At last year's annual meeting, chief executive Simon Moutter said Spark was exploring ways to retrain staff halfway through their careers as the changing labour environment was leaving people bereft of the skills to adapt to rapid change.
The telecommunications company was flattening management structures and giving units greater autonomy, known as an 'Agile' model, and Moutter today said that shift shows "significant benefit". Spark is now working out what its new operating model will look like and has identified broadband, managed data, and digital experience as parts of the company capable of making early changes.
Spark affirmed annual guidance for ebitda and revenue to rise by as much as 2 percent, however, it's considering accelerating the Quantum plan which would see the telecommunications carrier take on extra costs in the second half of the year.
"No decision has yet been made, but if the programme is accelerated, then FY18 guidance may reduce due to the associated costs of change," Smyth said. "We will update the market if appropriate."
The broader telecommunications market has been tight for operators in recent years as they vie for customers unwilling to pay too much for broadband, and Spark's broadband revenue slipped 0.9 percent to $341 million, even as it added 7,000 customers in the six months to Dec. 31, giving it 694,000.
To counter that and avoid paying Chorus for wholesale access, Spark has tried to switch customers on to higher margin services such as fibre and wireless, and Moutter said it's had some success and is "on track to be mostly ex-copper by 2020" which is already delivering $46 million of savings in reduced access costs."
Fibre customers rose 20 percent to 206,000 and wireless customers climbed 24 percent to 104,000, offsetting an 11 percent decline in copper customers.
Spark's home, mobile and business unit, which services households and small businesses, lifted ebitda 2.2 percent to $420 million on a 1.5 percent gain in revenue to $1.03 billion, primarily on increased mobile revenue.
The digital division, which deals with large business, enterprise and government, increased earnings 0.6 percent to $179 million on a 3.1 percent gain in revenue to $633 million, driven by increased demand for 'as a service' products underpinning its cloud, security and service management revenue, which Spark said has strong potential to grow.
The ventures and wholesale unit posted a 7.9 percent decline in earnings to $58 million on a 0.8 percent dip in revenue to $119 million as it scales back legacy services to wholesale customers and increased spending on new ventures.

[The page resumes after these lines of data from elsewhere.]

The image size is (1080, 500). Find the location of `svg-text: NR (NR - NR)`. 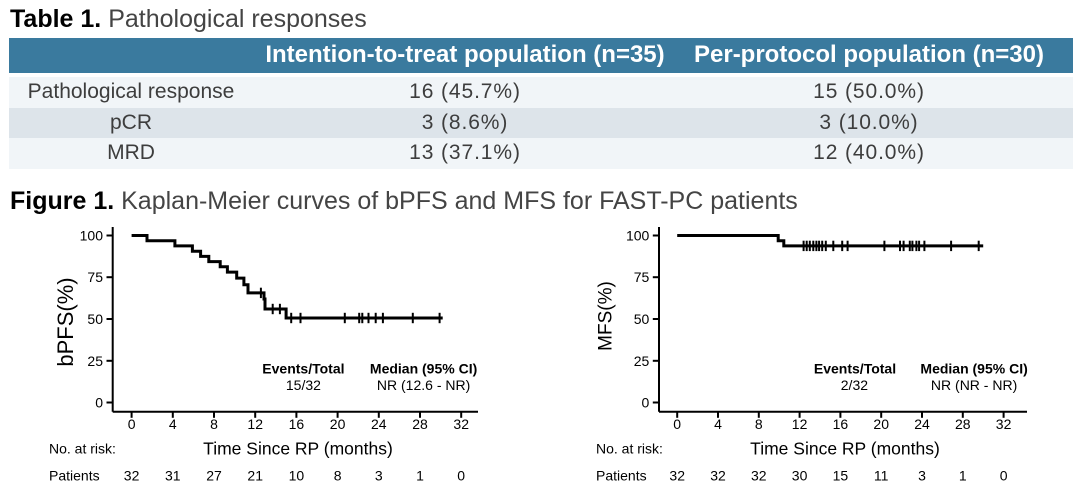

svg-text: NR (NR - NR) is located at coordinates (974, 385). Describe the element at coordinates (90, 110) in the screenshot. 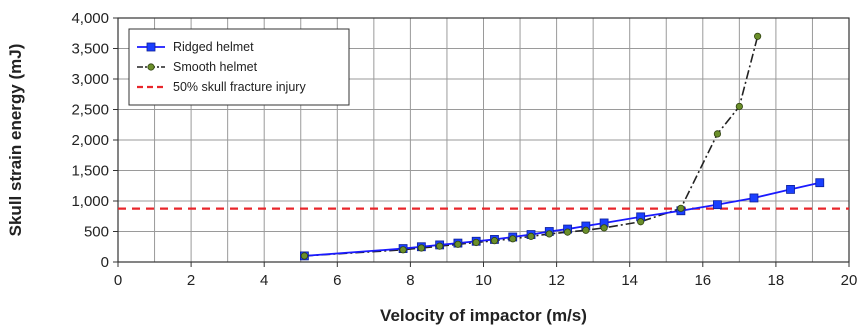

I see `y-tick-label: 2,500` at that location.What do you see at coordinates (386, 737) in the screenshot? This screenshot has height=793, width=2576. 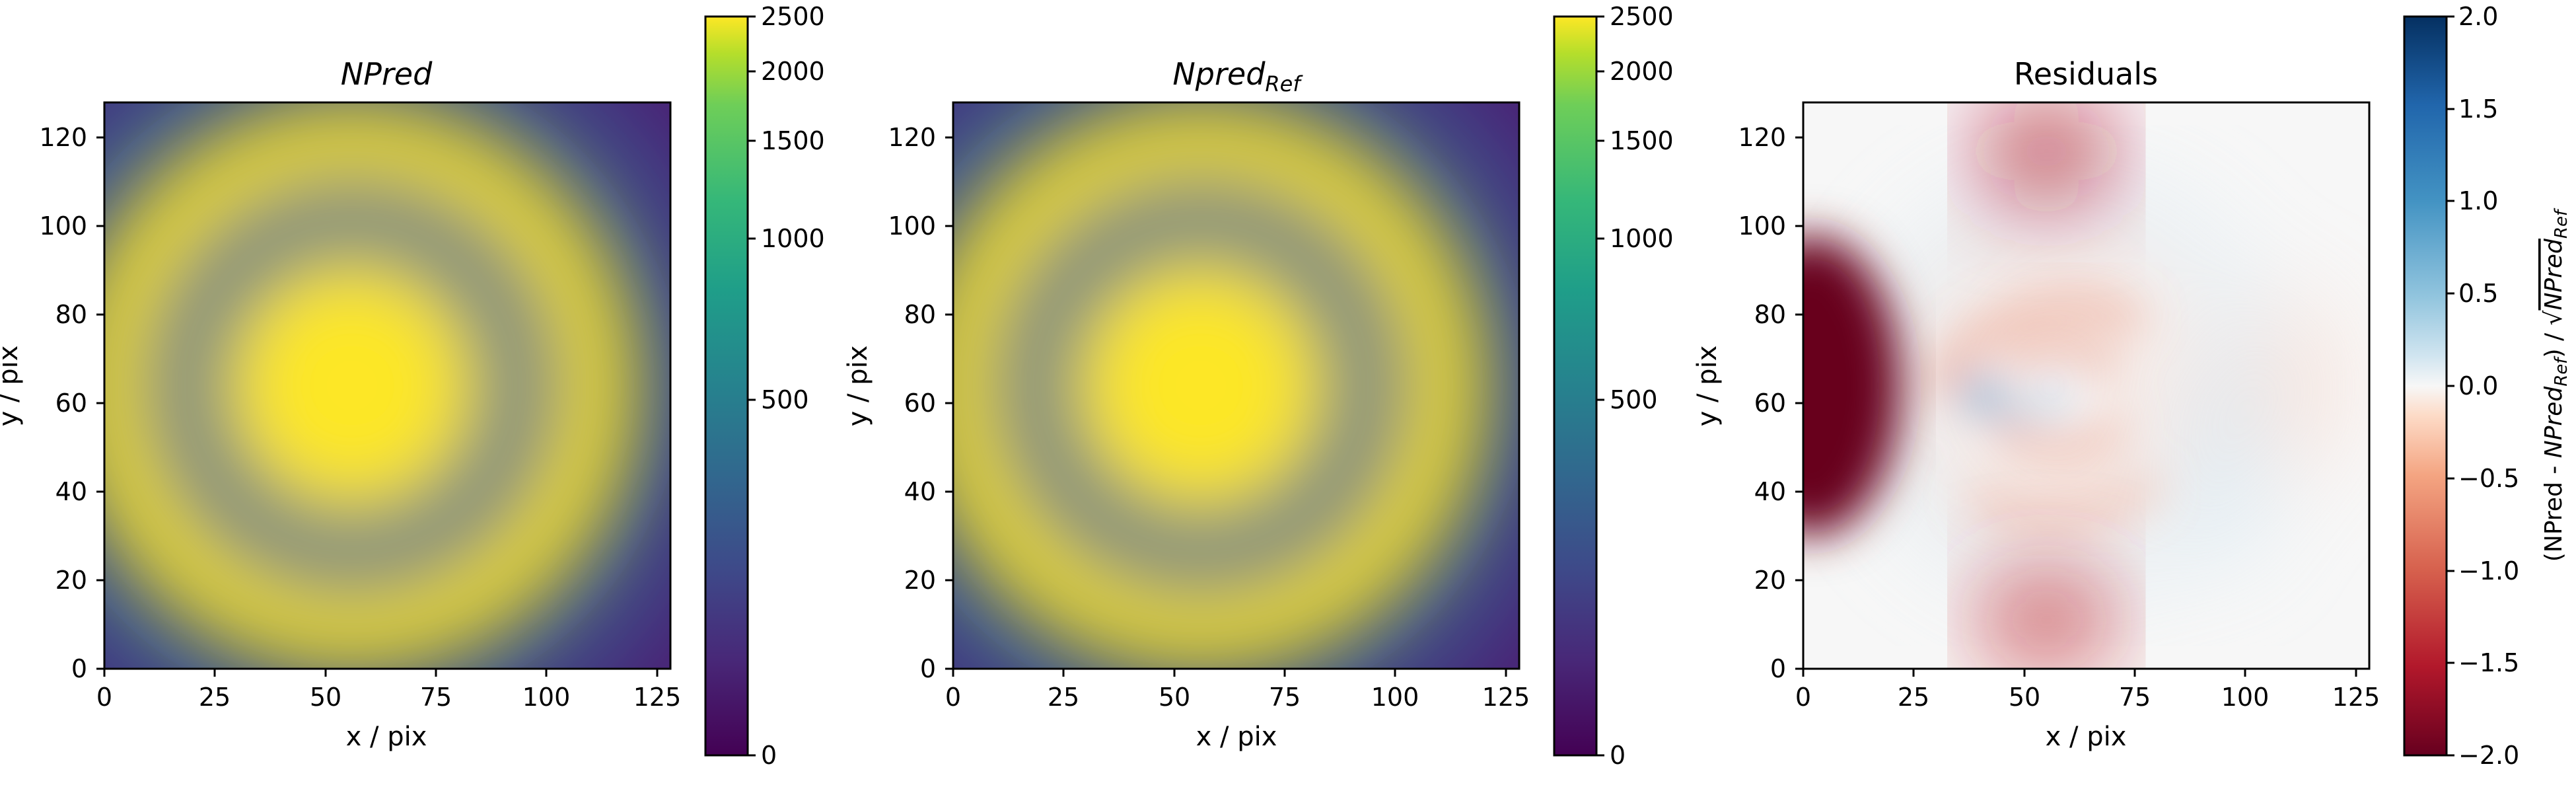 I see `panel-npred-xlabel: x / pix` at bounding box center [386, 737]. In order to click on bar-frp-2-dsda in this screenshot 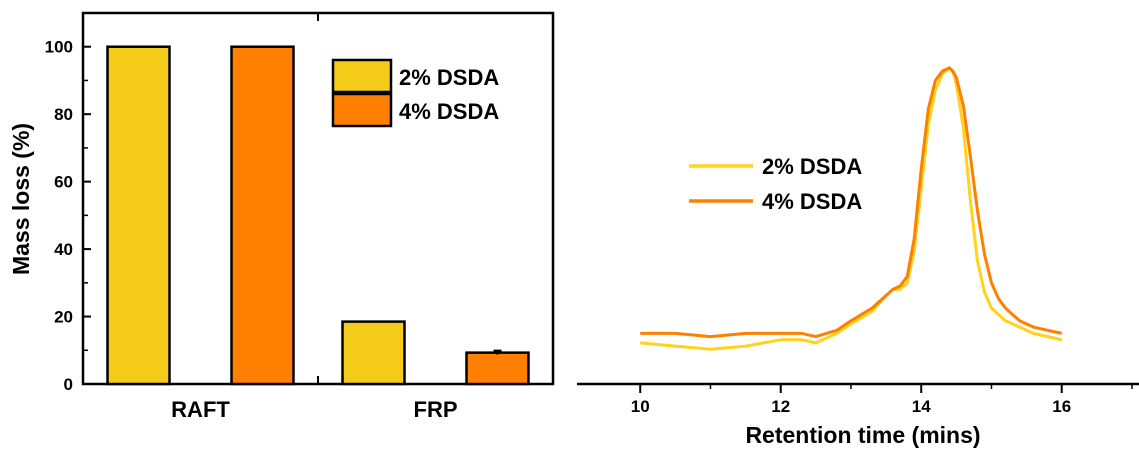, I will do `click(374, 353)`. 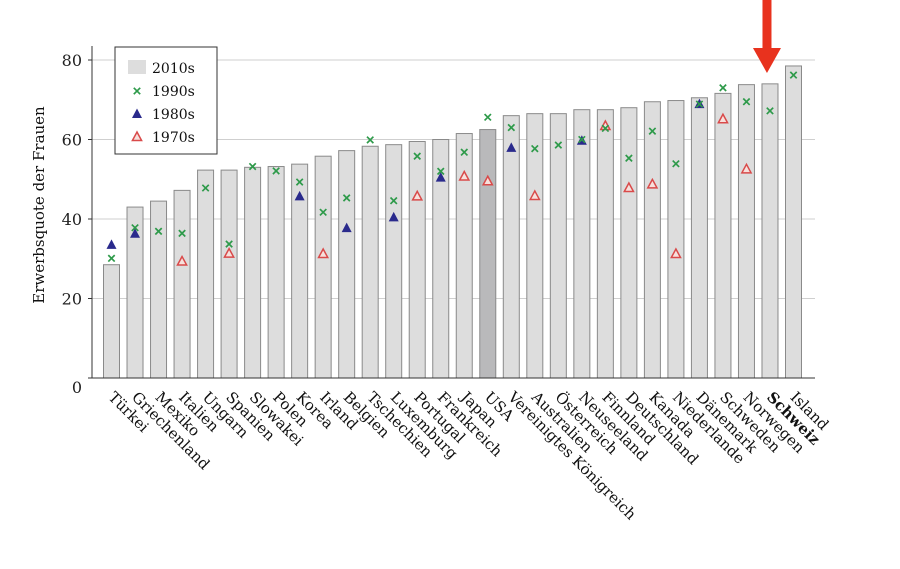 I want to click on legend-swatch-2010s, so click(x=137, y=67).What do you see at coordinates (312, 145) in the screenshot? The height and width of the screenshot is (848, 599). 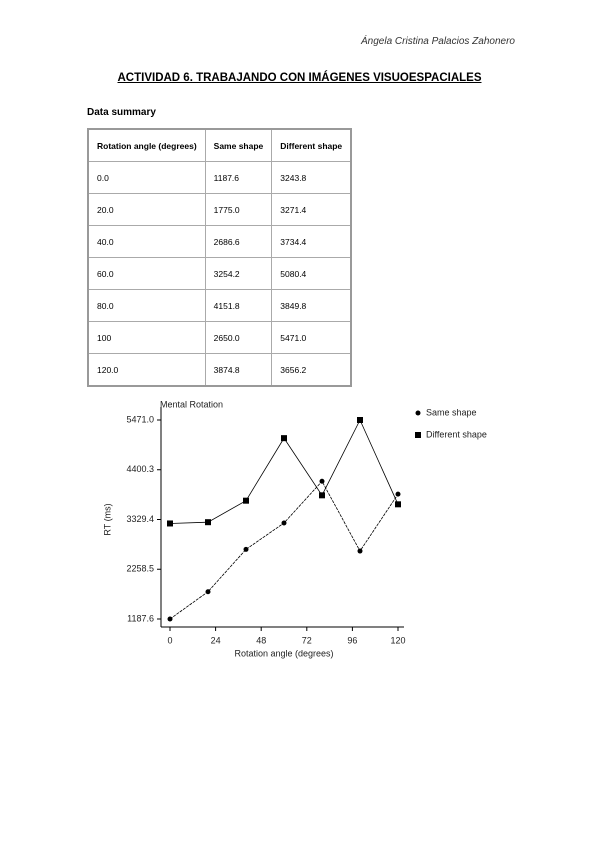 I see `cell: Different shape` at bounding box center [312, 145].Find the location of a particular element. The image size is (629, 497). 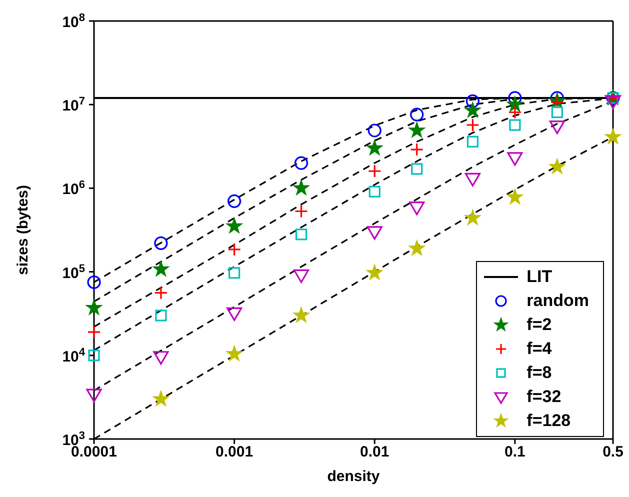

y-tick-label: 10$^{5}$ is located at coordinates (74, 272).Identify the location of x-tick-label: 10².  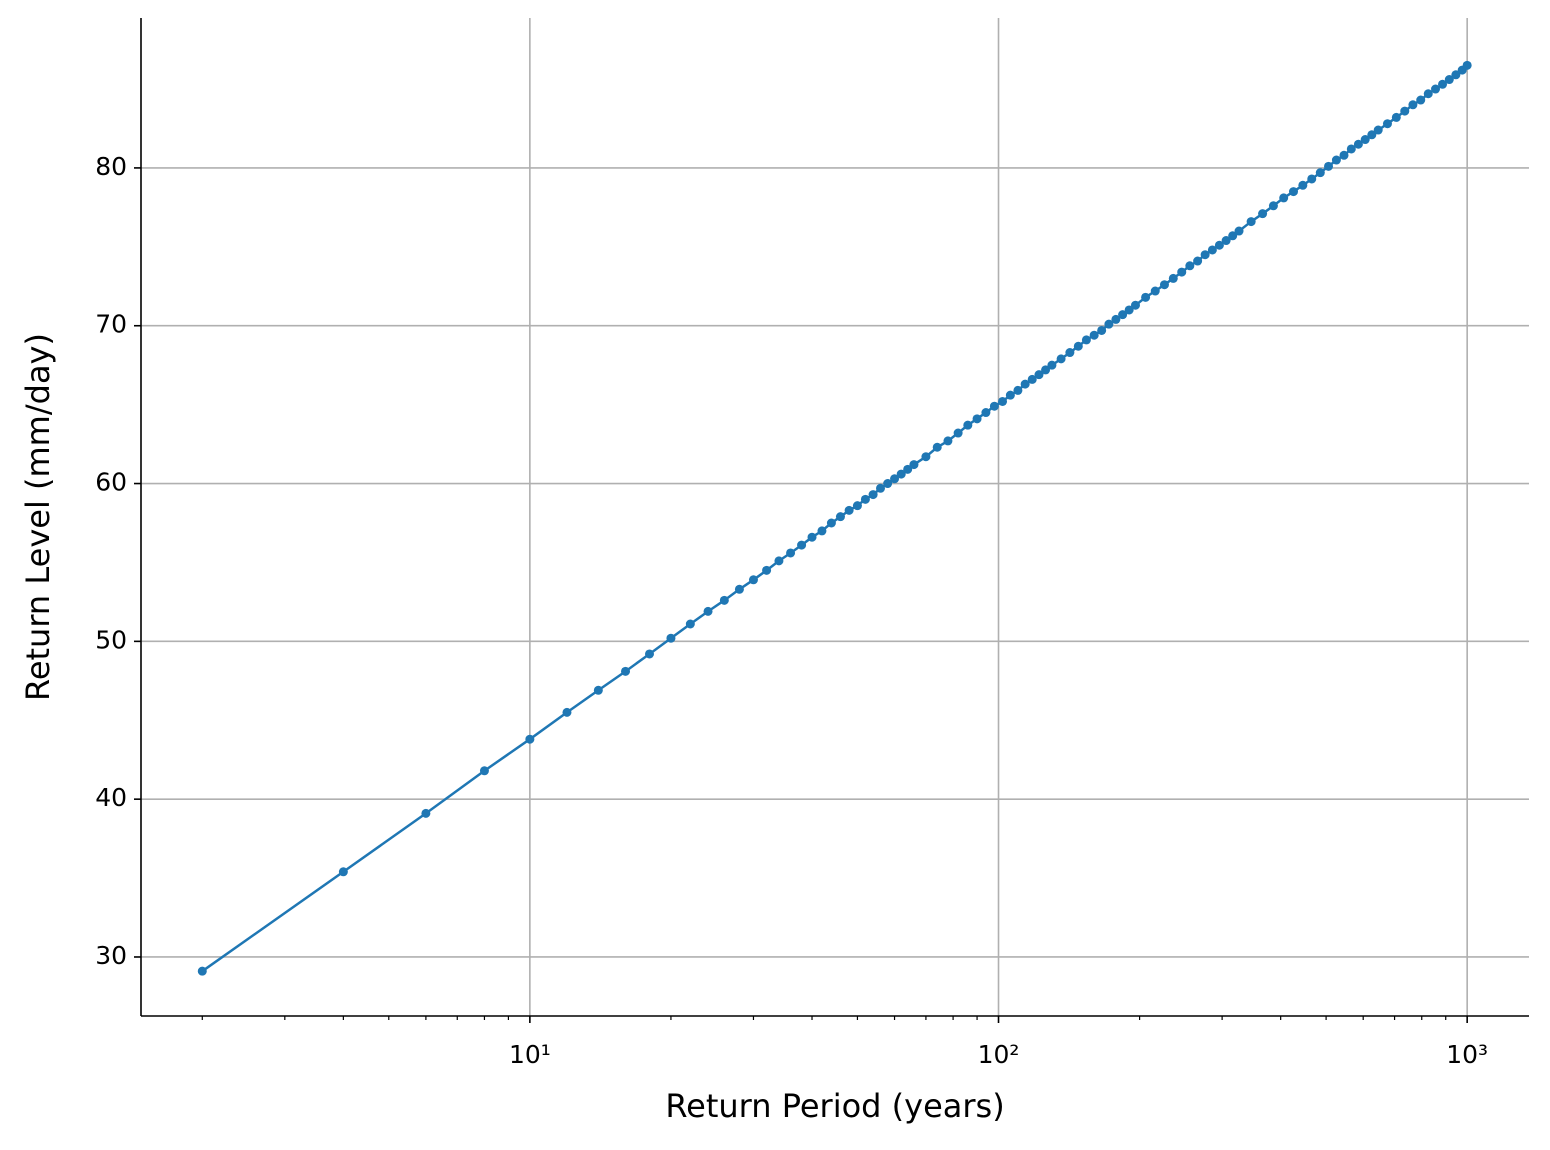
(999, 1054).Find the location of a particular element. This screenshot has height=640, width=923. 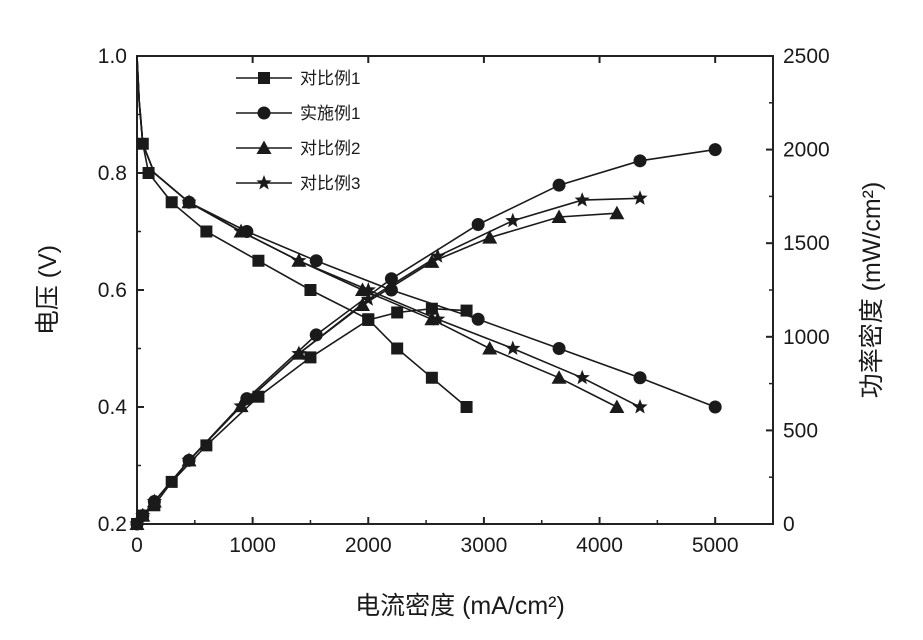

legend-item: 实施例1 is located at coordinates (298, 114).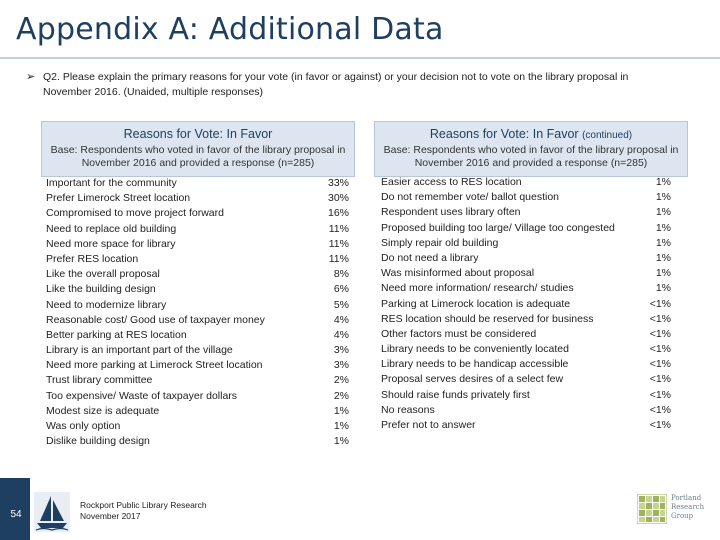  Describe the element at coordinates (686, 498) in the screenshot. I see `brand-line-1: Portland` at that location.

The connect and platforms business, which covers Spark's network performance and investment programmes, narrowed its ebitda-loss to $174 million as it rolls out a 4.5G mobile network and continues decommissioning the PTSN (public switch telephone network).
Capital expenditure rose 17 percent to $262 million in the half and is still expected to be about $410 million for the year.
The board declared an interim ordinary dividend of 11 cents per share and a special dividend of 1.5 cents, leaving the first-half return unchanged at 12.5 cents. The dividend will be paid on April 6 with a March 16 record date.